## Passage shown

— BEGIN —

This year, Baseball Prospectus has increased its coverage of amateur baseball and the MLB First-Year Player Draft. Over the past eight months, we’ve produced roughly 70,000 draft-related words, and you can find links to them all right here.
This offseason, Baseball Prospectus also joined forces with Perfect Game USA—the premiere baseball showcase/tournament provider in the world—and our newly forged partnership has provided the Baseball Prospectus readership with access to further MLB draft and amateur baseball content from the insightful team over at PG. Finally, both Baseball Prospectus and Perfect Game will continue to roll out further draft content throughout the week (publishing schedule below), so check in regularly this week to make sure you’re teed up for the draft when it kicks off on Thursday evening.

— END —

Item coordinate data
— BEGIN —

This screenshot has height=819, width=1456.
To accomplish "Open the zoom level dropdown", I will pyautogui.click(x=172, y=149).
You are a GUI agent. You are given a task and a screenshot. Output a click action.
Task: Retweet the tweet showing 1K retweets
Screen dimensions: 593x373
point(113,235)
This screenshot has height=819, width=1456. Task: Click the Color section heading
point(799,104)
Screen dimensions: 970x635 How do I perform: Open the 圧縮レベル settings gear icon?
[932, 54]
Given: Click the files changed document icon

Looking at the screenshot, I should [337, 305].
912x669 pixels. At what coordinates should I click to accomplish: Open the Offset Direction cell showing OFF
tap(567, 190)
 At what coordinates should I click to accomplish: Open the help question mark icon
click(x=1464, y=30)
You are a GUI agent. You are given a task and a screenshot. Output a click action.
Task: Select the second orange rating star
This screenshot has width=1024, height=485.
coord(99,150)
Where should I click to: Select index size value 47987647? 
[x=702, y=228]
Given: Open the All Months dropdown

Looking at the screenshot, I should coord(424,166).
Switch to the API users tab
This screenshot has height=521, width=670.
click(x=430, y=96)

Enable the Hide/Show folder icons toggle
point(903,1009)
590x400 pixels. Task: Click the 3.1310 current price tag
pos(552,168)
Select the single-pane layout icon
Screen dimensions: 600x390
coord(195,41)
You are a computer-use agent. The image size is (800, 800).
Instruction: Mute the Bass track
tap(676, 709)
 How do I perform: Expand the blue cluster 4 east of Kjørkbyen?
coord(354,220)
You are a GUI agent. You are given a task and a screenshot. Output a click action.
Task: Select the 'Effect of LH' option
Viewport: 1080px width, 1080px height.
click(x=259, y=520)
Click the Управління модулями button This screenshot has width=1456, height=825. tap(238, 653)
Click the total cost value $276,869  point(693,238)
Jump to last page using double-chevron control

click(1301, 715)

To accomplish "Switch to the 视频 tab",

— END —

## Aim 1
According to the Baseball Prospectus passage, roughly how many draft-related words were produced over the past eight months?
## Aim 2
Transcribe the stretch of the Baseball Prospectus passage from "This year, Baseball" through "on Thursday evening.".

## Task result 1
Roughly 70,000 words.

## Task result 2
This year, Baseball Prospectus has increased its coverage of amateur baseball and the MLB First-Year Player Draft. Over the past eight months, we’ve produced roughly 70,000 draft-related words, and you can find links to them all right here.
This offseason, Baseball Prospectus also joined forces with Perfect Game USA—the premiere baseball showcase/tournament provider in the world—and our newly forged partnership has provided the Baseball Prospectus readership with access to further MLB draft and amateur baseball content from the insightful team over at PG. Finally, both Baseball Prospectus and Perfect Game will continue to roll out further draft content throughout the week (publishing schedule below), so check in regularly this week to make sure you’re teed up for the draft when it kicks off on Thursday evening.